**ABOUT THIS TASK**
Go through the entries below and collect each line with the string "screenshot" in it.

[Items from a data source]
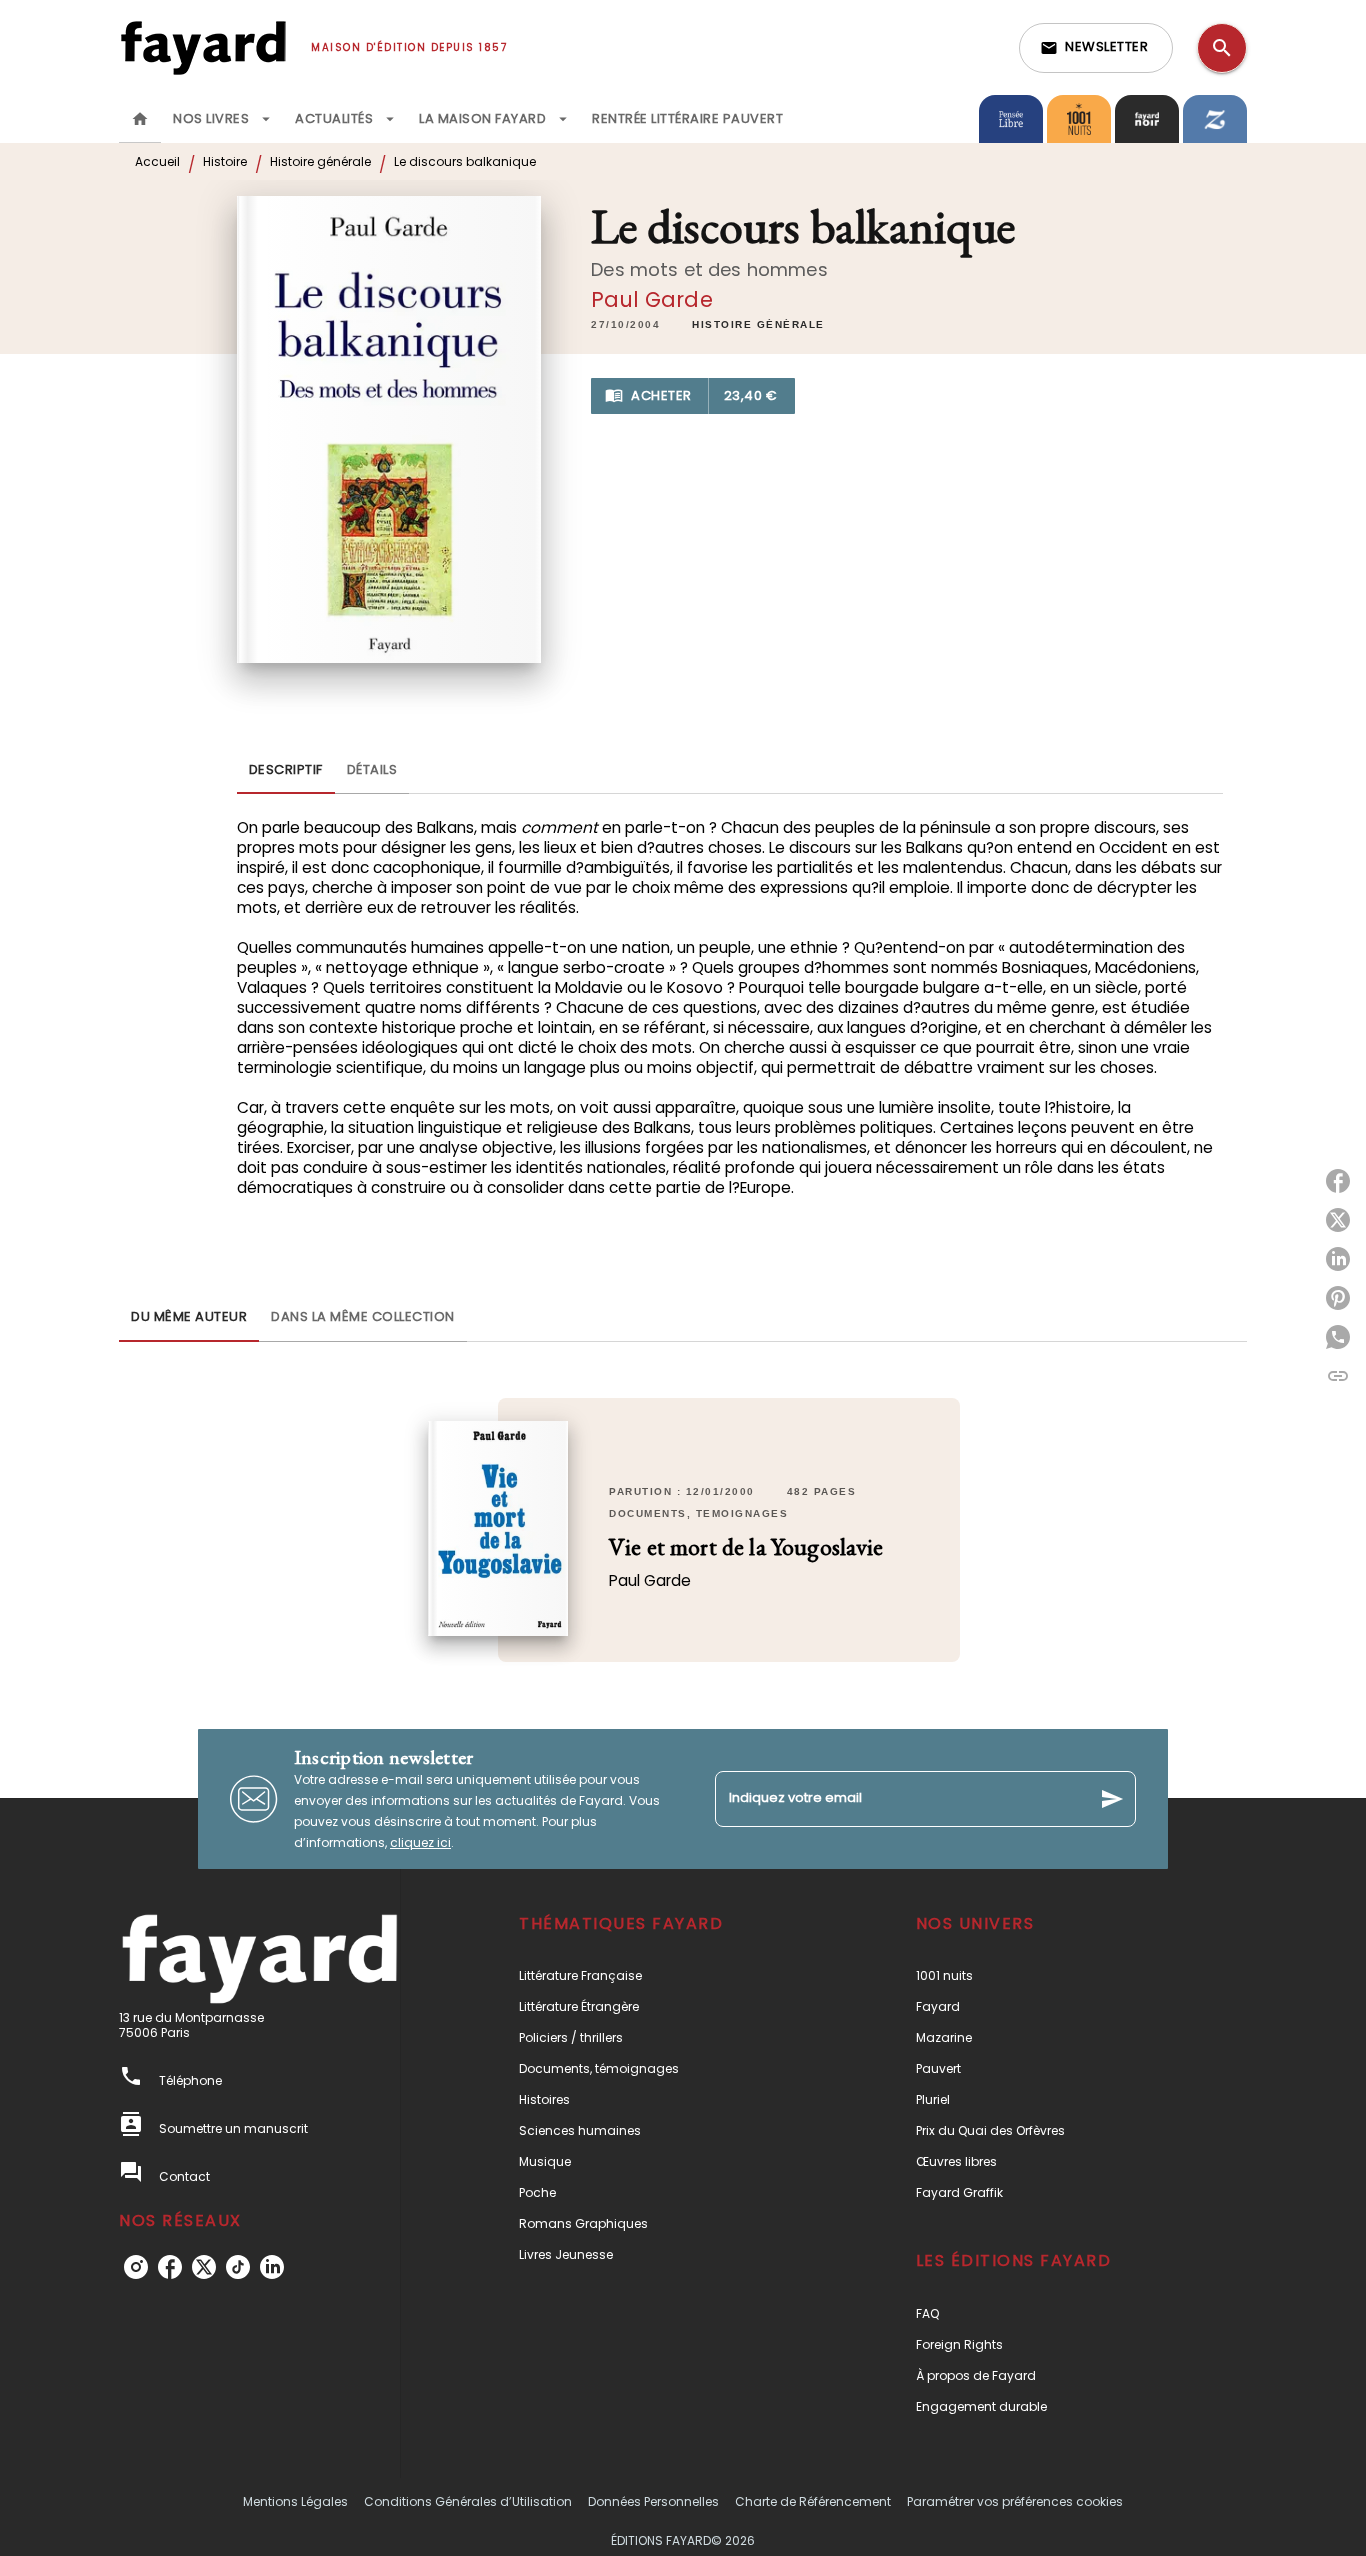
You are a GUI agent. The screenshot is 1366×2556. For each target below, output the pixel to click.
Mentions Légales (295, 2501)
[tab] (140, 119)
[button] (1096, 48)
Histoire (225, 161)
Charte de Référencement (813, 2501)
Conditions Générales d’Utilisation (468, 2501)
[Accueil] (203, 47)
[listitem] (136, 2267)
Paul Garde (652, 299)
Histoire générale (320, 161)
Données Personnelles (653, 2501)
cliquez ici (420, 1842)
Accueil (157, 161)
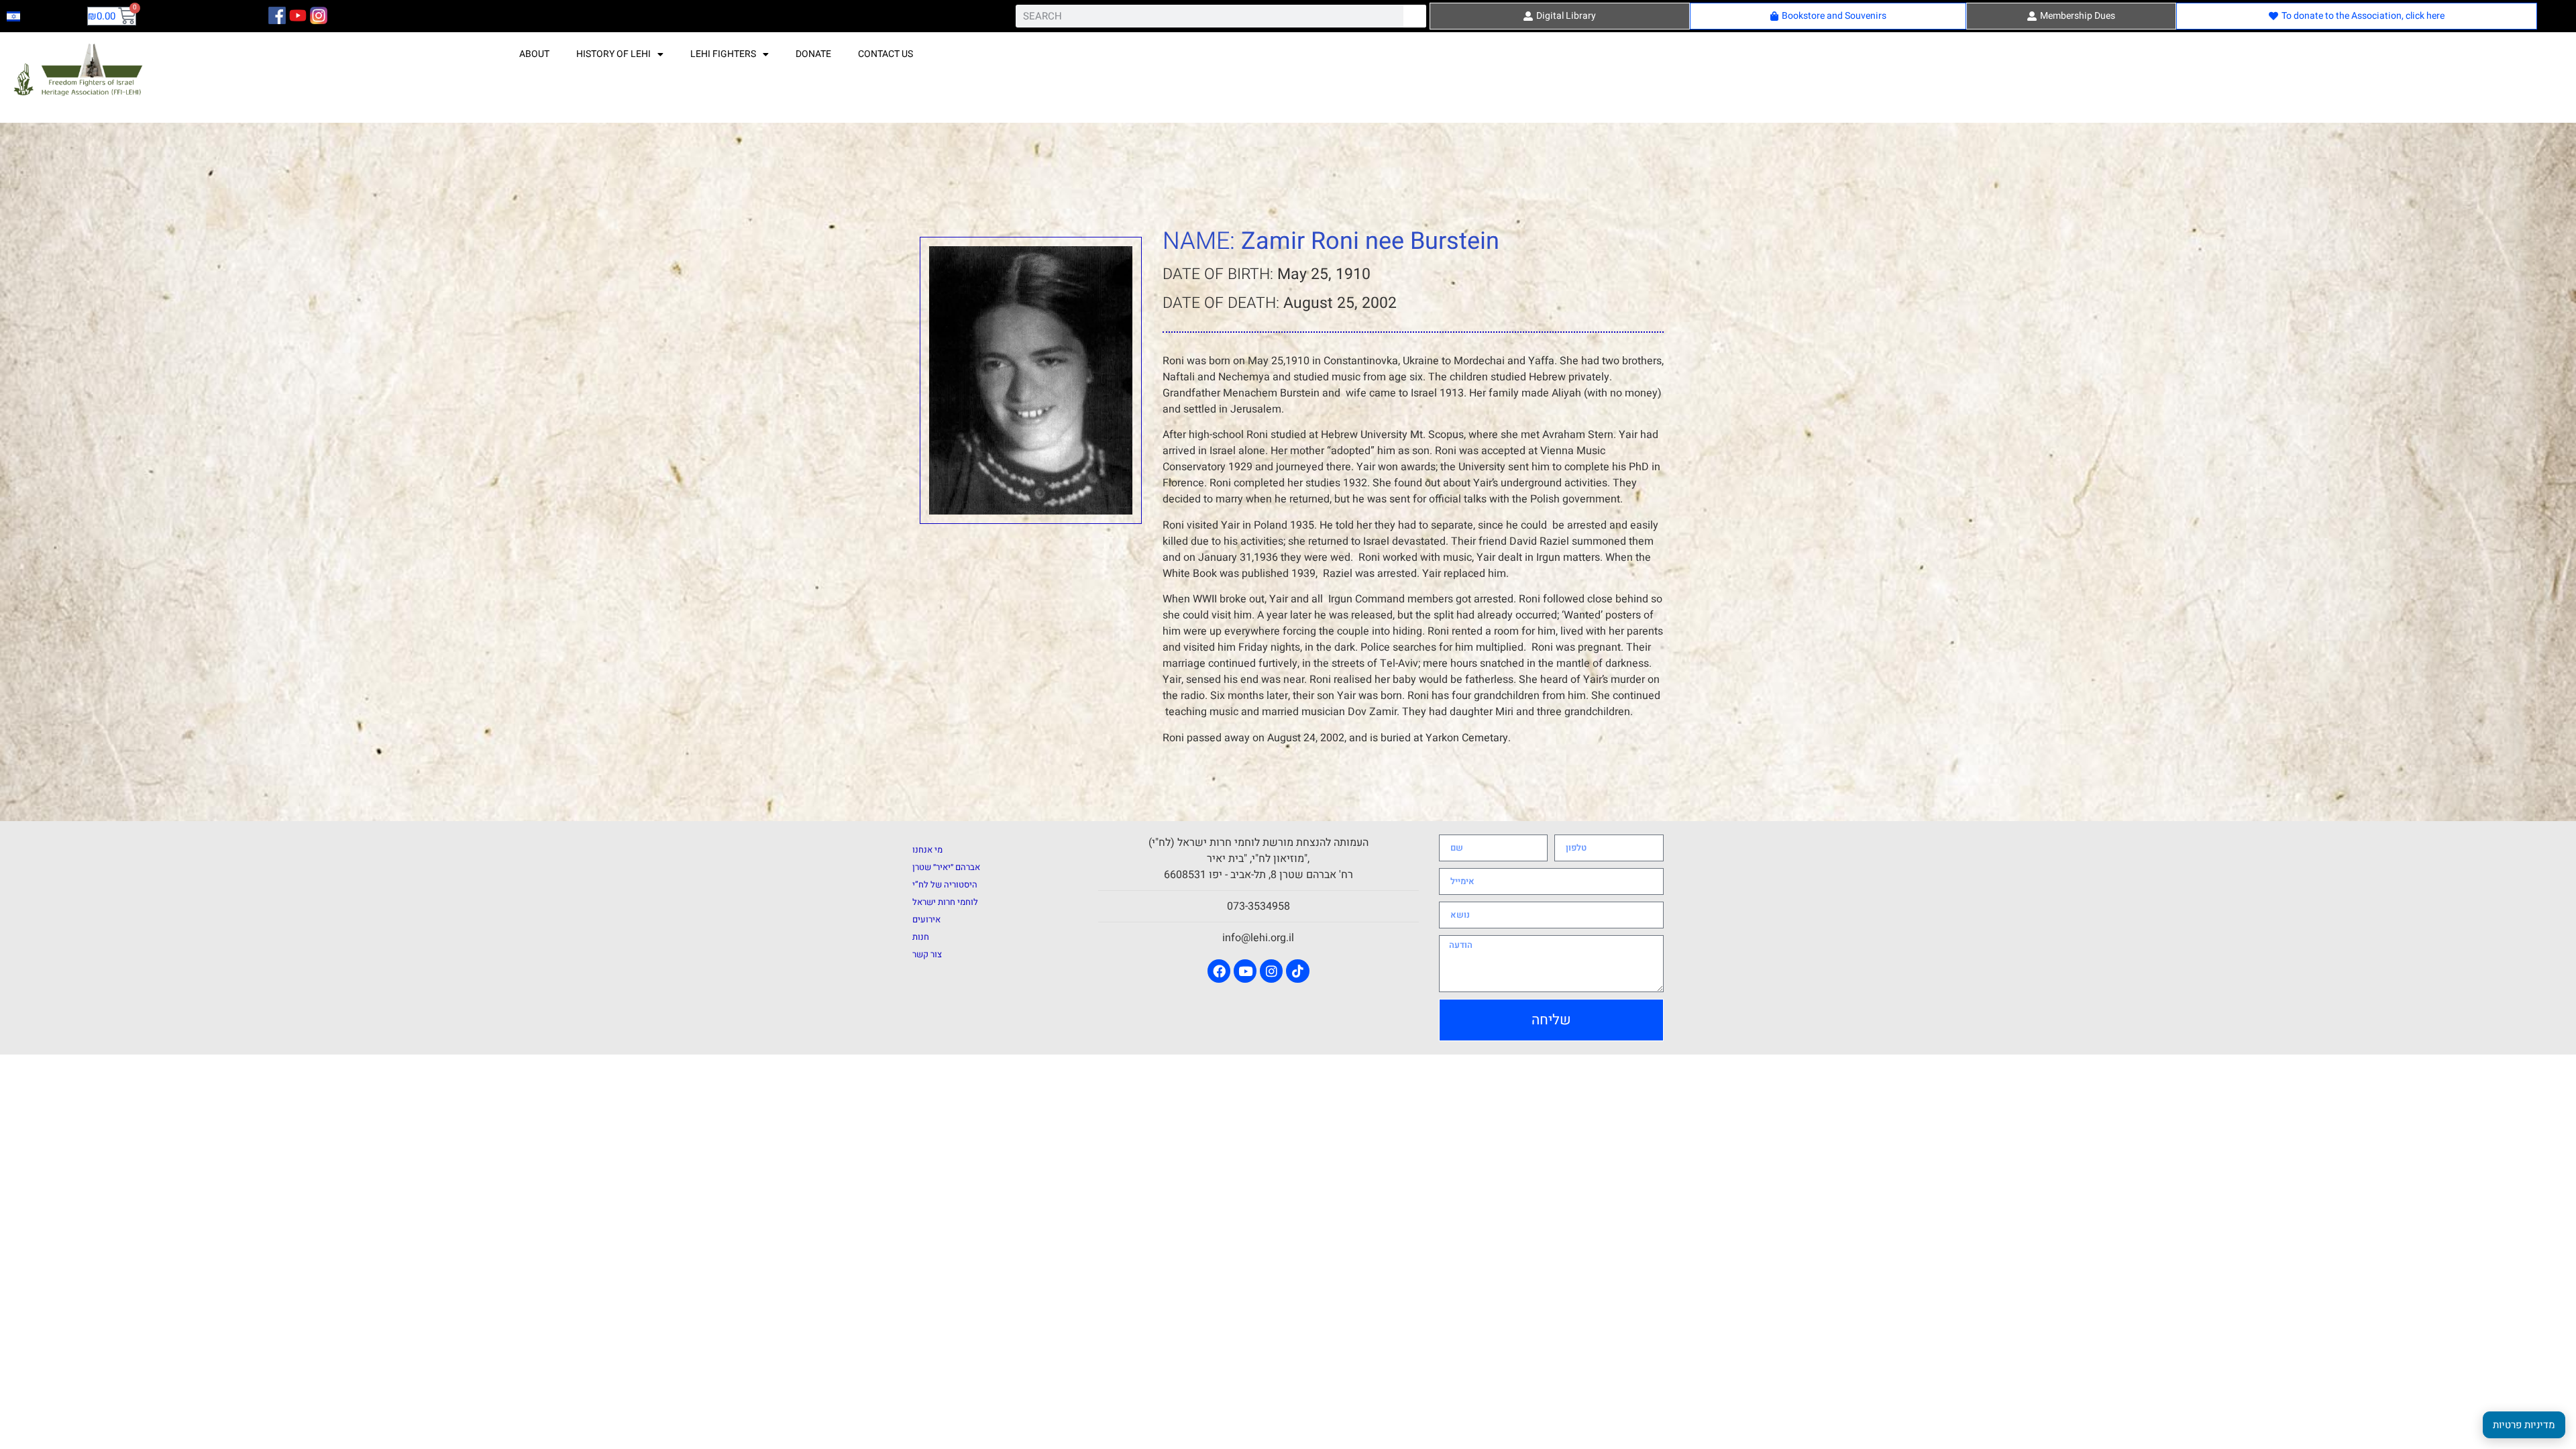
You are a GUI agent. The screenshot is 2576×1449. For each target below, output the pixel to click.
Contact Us (885, 54)
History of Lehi (613, 54)
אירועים (926, 919)
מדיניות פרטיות (2524, 1424)
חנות (920, 936)
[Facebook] (1219, 970)
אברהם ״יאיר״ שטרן (946, 867)
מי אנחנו (927, 849)
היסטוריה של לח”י (944, 884)
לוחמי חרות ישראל (945, 902)
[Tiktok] (1297, 970)
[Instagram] (1271, 970)
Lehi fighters (723, 54)
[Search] (1414, 16)
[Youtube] (1245, 970)
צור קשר (927, 954)
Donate (813, 54)
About (534, 54)
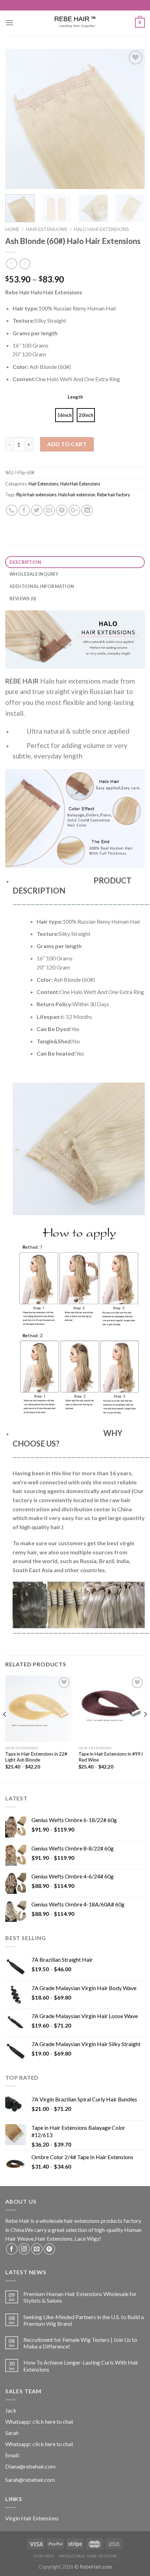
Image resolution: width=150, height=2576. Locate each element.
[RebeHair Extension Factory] (75, 22)
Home (12, 229)
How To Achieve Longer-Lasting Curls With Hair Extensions (80, 2365)
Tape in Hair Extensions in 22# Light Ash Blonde (36, 1757)
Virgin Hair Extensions (32, 2518)
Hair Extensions (46, 229)
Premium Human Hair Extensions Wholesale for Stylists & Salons (80, 2297)
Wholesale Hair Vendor (88, 2555)
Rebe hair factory (113, 494)
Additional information (41, 586)
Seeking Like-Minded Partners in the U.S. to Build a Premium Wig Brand (83, 2320)
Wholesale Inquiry (33, 574)
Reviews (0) (22, 598)
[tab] (75, 562)
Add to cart (67, 444)
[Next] (133, 119)
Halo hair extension (76, 494)
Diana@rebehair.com (30, 2466)
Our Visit (44, 2555)
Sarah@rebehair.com (30, 2479)
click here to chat (52, 2421)
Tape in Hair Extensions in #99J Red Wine (110, 1757)
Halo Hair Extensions (101, 229)
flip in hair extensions (36, 494)
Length (75, 397)
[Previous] (16, 119)
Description (25, 562)
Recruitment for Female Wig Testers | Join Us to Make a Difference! (80, 2343)
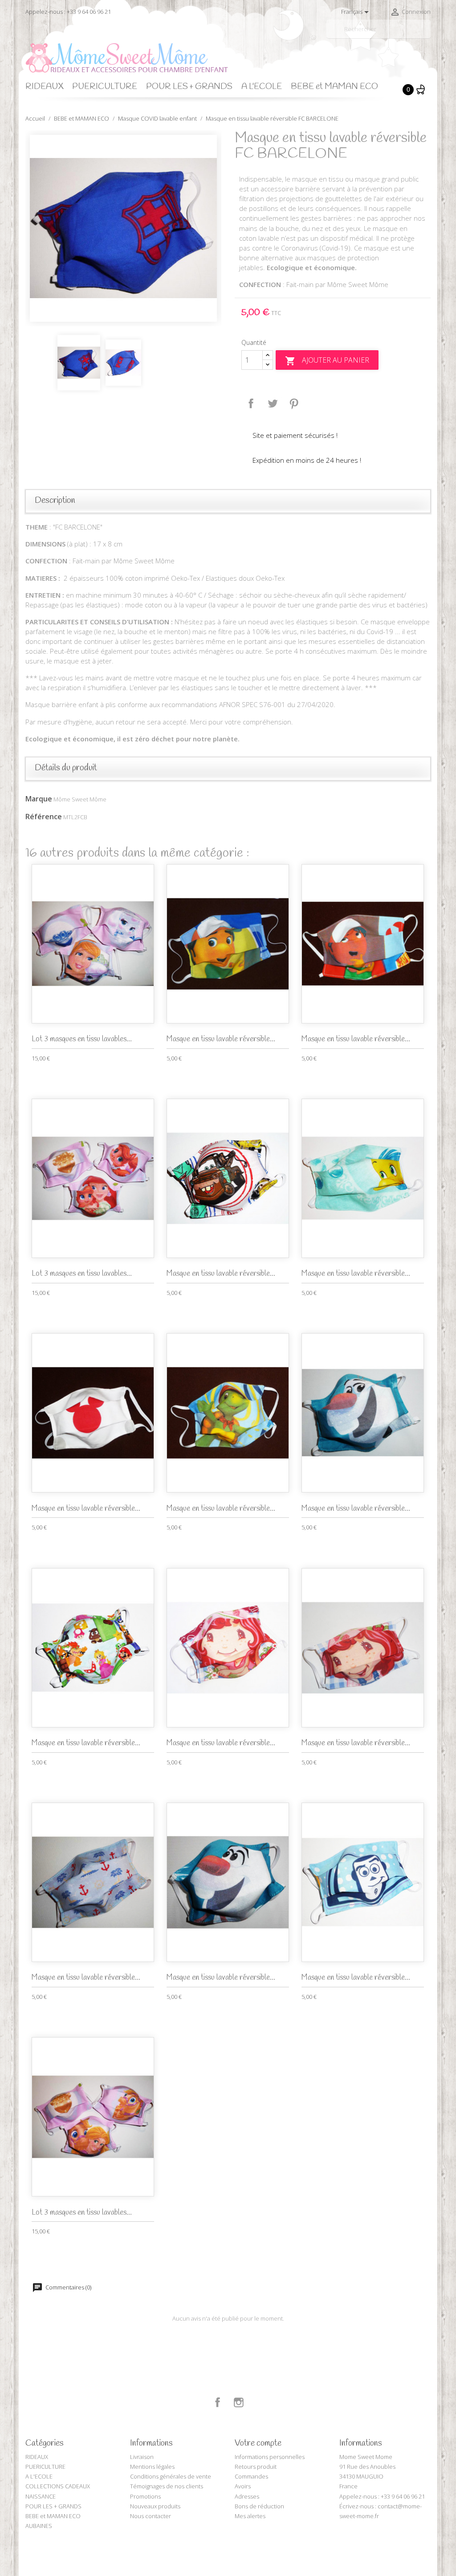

**RESULT OF THE EXERCISE**
You are a GUI agent. The screenshot is 1366×2556. For each target below, output the pixel to click.
You are a GUI agent. The screenshot is 2576×1449. For each target below, output the pixel to click.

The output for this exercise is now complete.